-- What is being asked --
Give the number of lines below with "computer" in them, leaving out anything else.

(Records from a data source)

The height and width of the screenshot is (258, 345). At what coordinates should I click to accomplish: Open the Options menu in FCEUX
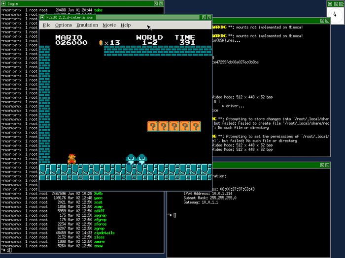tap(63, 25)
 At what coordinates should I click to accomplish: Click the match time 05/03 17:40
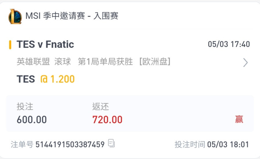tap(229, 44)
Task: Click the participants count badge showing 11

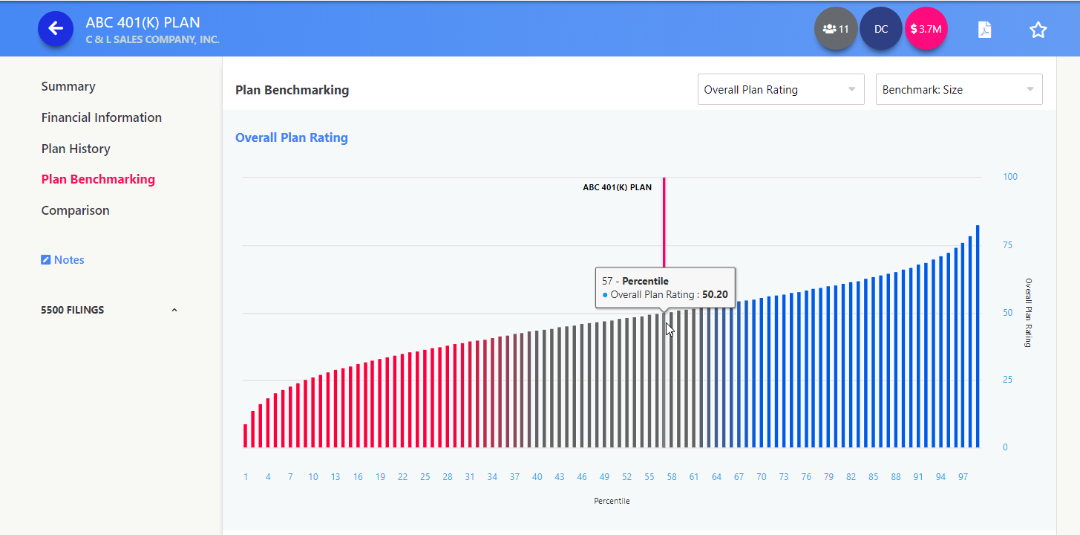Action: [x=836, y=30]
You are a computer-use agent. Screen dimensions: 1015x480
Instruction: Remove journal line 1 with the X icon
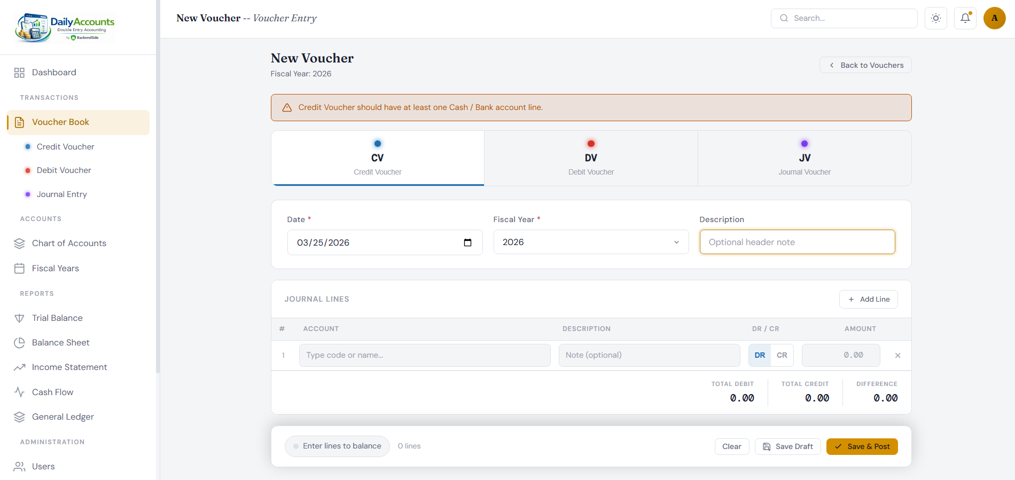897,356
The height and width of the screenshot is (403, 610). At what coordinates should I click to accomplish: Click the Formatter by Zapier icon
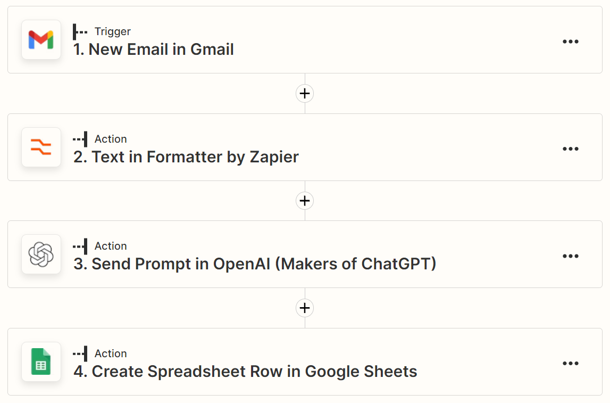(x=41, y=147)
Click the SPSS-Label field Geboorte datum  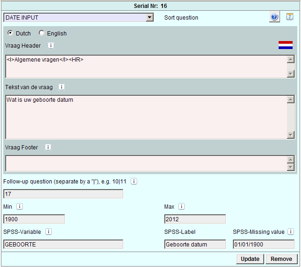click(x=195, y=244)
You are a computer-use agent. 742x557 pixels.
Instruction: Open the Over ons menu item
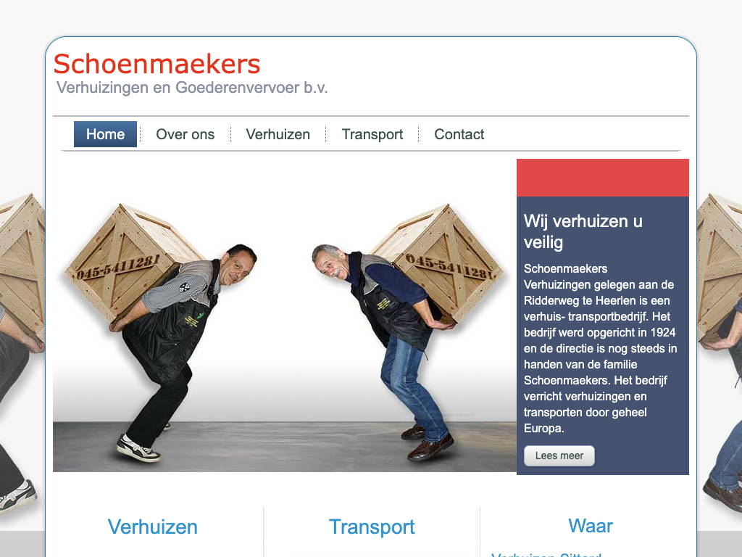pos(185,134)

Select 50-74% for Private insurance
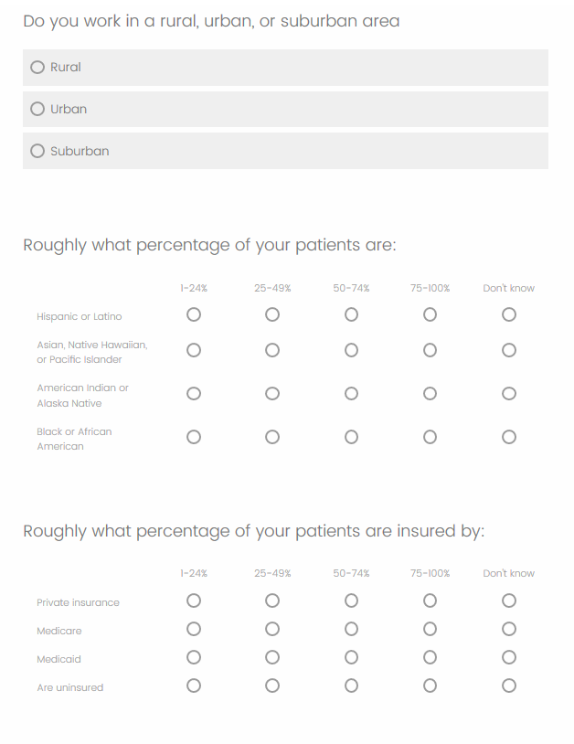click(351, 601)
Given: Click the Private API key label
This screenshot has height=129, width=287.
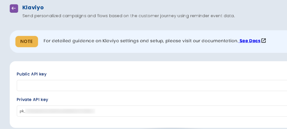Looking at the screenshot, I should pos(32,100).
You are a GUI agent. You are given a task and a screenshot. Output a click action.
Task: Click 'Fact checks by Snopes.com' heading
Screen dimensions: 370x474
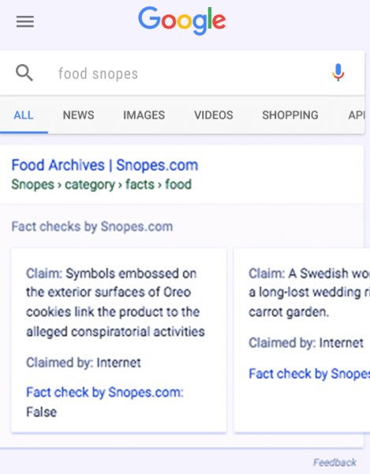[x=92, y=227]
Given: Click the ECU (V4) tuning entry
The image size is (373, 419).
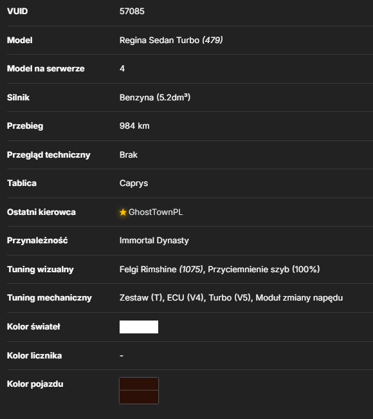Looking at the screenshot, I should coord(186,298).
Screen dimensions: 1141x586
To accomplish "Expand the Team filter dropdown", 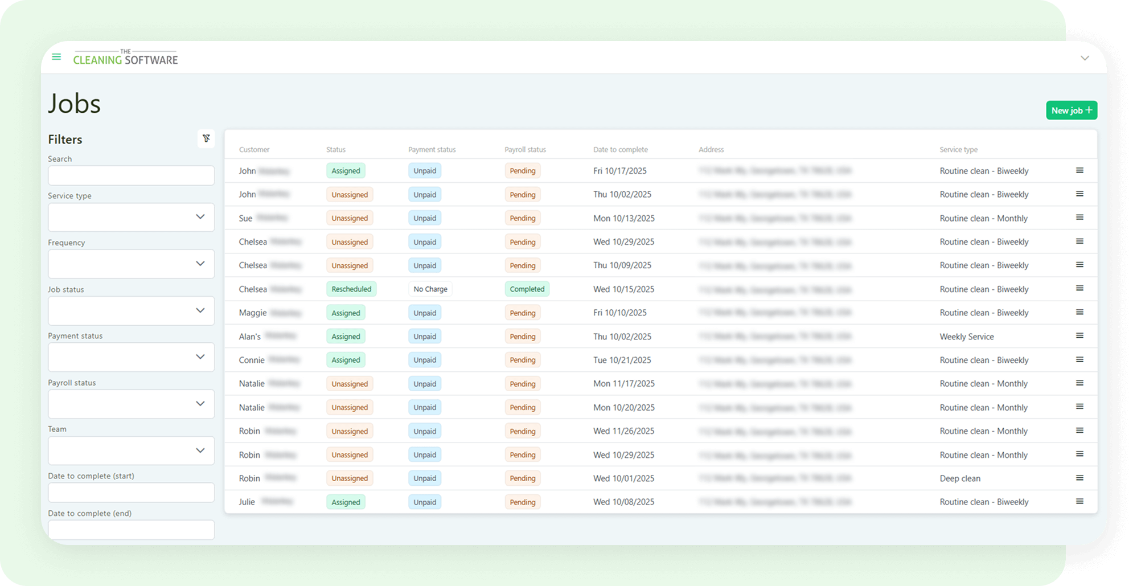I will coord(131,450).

--

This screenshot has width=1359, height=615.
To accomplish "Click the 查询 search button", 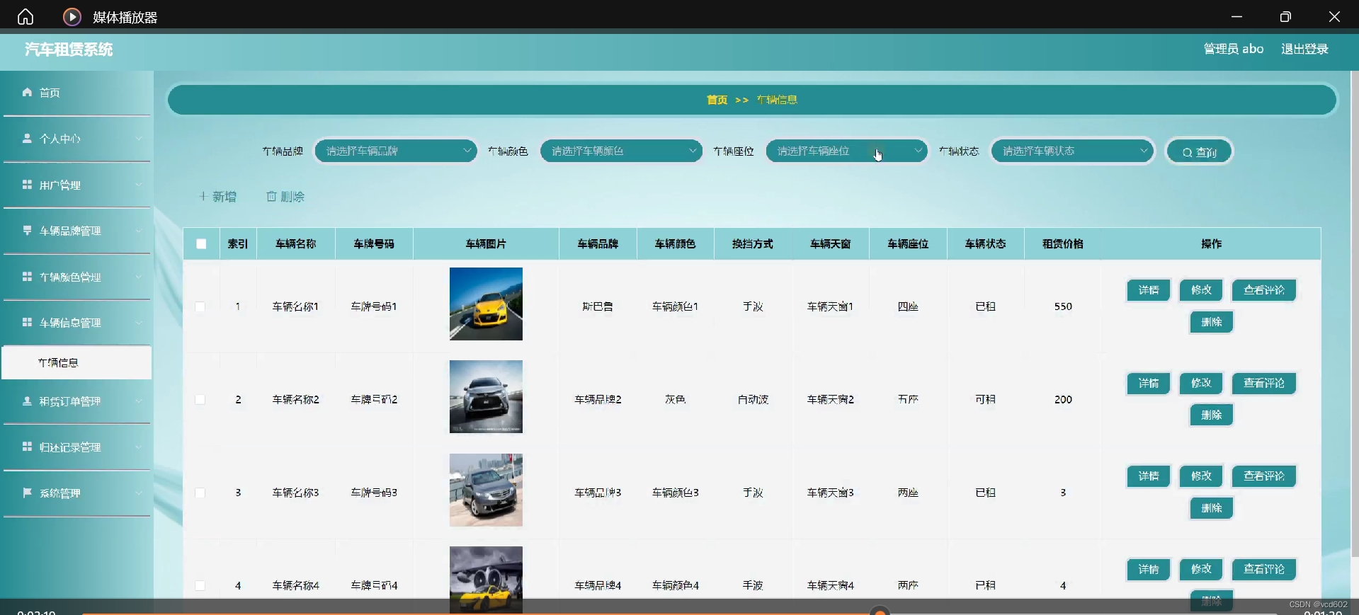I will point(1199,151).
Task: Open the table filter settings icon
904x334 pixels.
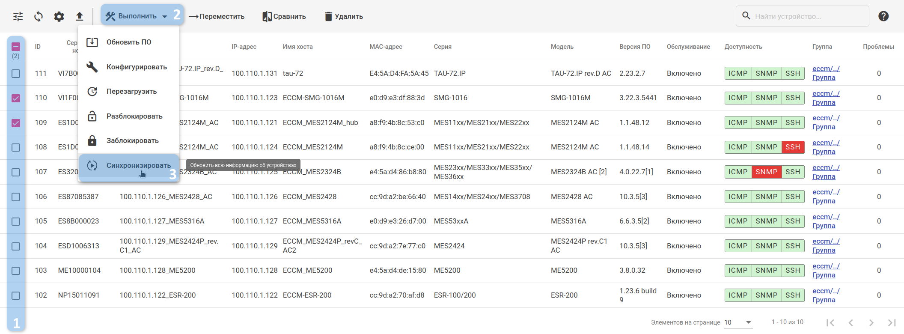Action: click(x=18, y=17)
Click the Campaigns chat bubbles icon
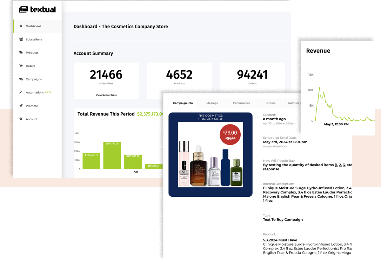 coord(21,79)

-- Your response --
2